Impressiona la compagine femminile di biathlon. I passi avanti sugli sci stretti di Dorothea Wierer sono importanti e l’altoatesina può aspirare ad un piazzamento di prestigio nella classifica finale di Coppa del Mondo, dove comunque la bielorussa Darya Domracheva e la finlandese Kaisa Makarainen appaiono ancora fuori portata. Nella componente fondo ha compiuto un salto di qualità stratosferico Karin Oberhofer, entrata in una nuova dimensione alle Olimpiadi di Sochi ed ora pronta a conquistarsi un ruolo di primo piano tra le big del circuito: per farlo, dovrà sistemare il tiro in piedi che l’ha condizionata ad Oestersund. In attesa della miglior Nicole Gontier, il Bel Paese applaude anche il debutto nel circuito maggiore di Lisa Vittozzi, autrice di ben sei serie perfette tra sprint ed inseguimento: una prova di carattere e personalità. Insomma, l’Italia può fare affidamento su un quartetto di spessore mondiale, con la staffetta in grado di puntare al podio (o anche qualcosa di più) in ogni gara.

Se Lake Louise poteva essere stato un caso, Beaver Creek ha confermato la definitiva ascesa di Dominik Paris anche in superG. Il 25enne altoatesino, sin qui poco fortunato con due quarti ed un quinto posto, ha sfoderato nella velocità una continuità di rendimento davvero importante, inferiore solo a quella del norvegese Kjetil Jansrud, quest’ultimo ormai seriamente in lizza per la sfera di cristallo assoluta. Il superG ci ha restituito anche un Peter Fill deciso e convinto dei propri mezzi, staccato appena 4 centesimi dal podio. Bene a tratti Werner Heel, mentre resta ingiudicabile Christof Innerhofer: molto probabilmente il quasi 30enne di Gais entrerà in forma a gennaio in concomitanza di grandi classiche come Wengen e Kitzbuehel, con il mirino puntato sui Mondiali di Beaver Creek. Ancora niente di nuovo sul fronte giovani, con Mattia Casse e Sigmar Klotz lontanissimi dal vertice: va bene la giovane età di Paris, tuttavia al momento non si intravede un ricambio generazionale all’altezza.
Se la squadra di velocità maschile resta tra le più competitive al mondo, lo stesso non può dirsi per quella femminile. Da anni manca una punta in grado di battagliare ad armi pari con fuoriclasse del calibro di Tina Maze, Lindsey Vonn, Anna Fenninger e Lara Gut. Le veterane Elena Fanchini e Daniela Merighetti possono garantire qualche buon piazzamento (come accaduto a Lake Louise) e qualche exploit isolato su taluni tipi di pista e neve, tuttavia l’impressione è che il gap tecnico dalle primissime sia decisamente importante. Resta lungo il cammino da percorrere di Sofia Goggia, al rientro dopo un grave infortunio, mentre Nadia Fanchini sembra sempre più proiettata solo sul gigante, disciplina che può regalarle le soddisfazioni migliori. Anche in questo caso non si intravedono molti ricambi, anche se due giovanissime come Marta Bassino e Karoline Pichler, nate gigantiste, potrebbero con il tempo allargare gli orizzonti anche alle prove veloci.

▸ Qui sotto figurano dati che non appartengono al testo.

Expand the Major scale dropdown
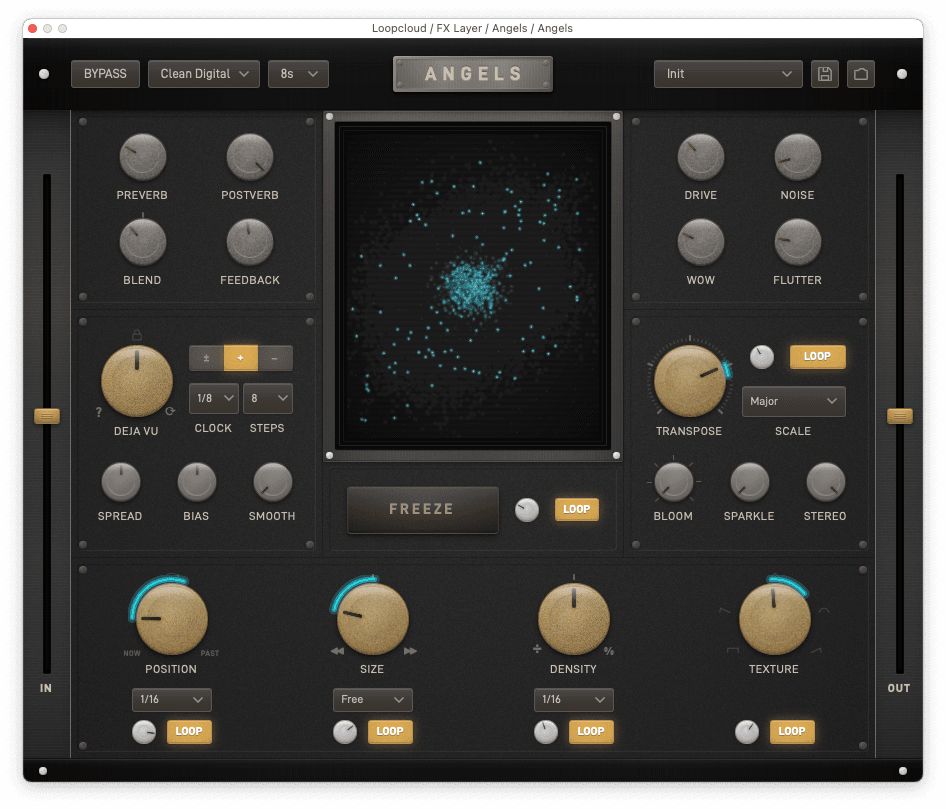 click(793, 401)

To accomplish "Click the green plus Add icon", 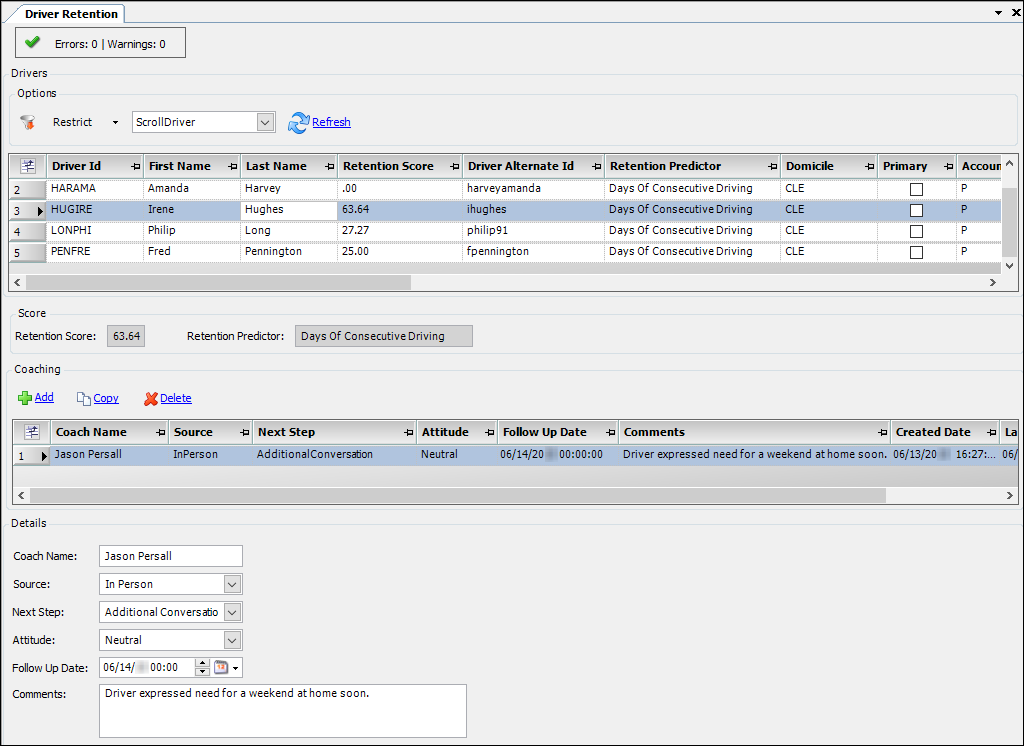I will (x=25, y=398).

Fine settimana fortemente negativo per lo sci di fondo. L’unica nota lieta rappresentata da un Francesco De Fabiani sempre più completo e convincente non basta a salvare una squadra in questo momento prigioniera di dubbi e paure. Tradizionalmente gli azzurri raggiungono un buon stato di forma in occasione del Tour de Ski, tuttavia già da sabato a Davos servirà un cambio di passo deciso. Soprattutto al femminile, dove il divario dal resto del mondo sembra essersi ulteriormente allargato.

Pur senza eccellere, l’Italia conferma i progressi recenti nello speed skating. Andrea Giovannini, ormai costantemente tra i top15 al mondo nei 5000 metri, ha trascinato il team-pursuit ad un quinto posto incoraggiante (si sarebbe addirittura potuto attaccare il podio se Nicola Tumolero non avesse perso contatto nel finale). Migliora progressivamente la condizione di forma di Mirko Nenzi, tornato nel gruppo A dei 500 metri, ma ancora non al top nella distanza prediletta dei 1000.
Brillante nono posto per Davide Bresadola a Lillehammer nel salto con gli sci: il vento ha certamente favorito l’azzurro, cui va dato atto di aver saputo sfruttare al meglio e con coraggio una ghiotta occasione.

Notte fonda invece nella combinata nordica e nello skicross, due discipline dove al momento l’Italia rema faticosamente ai margini.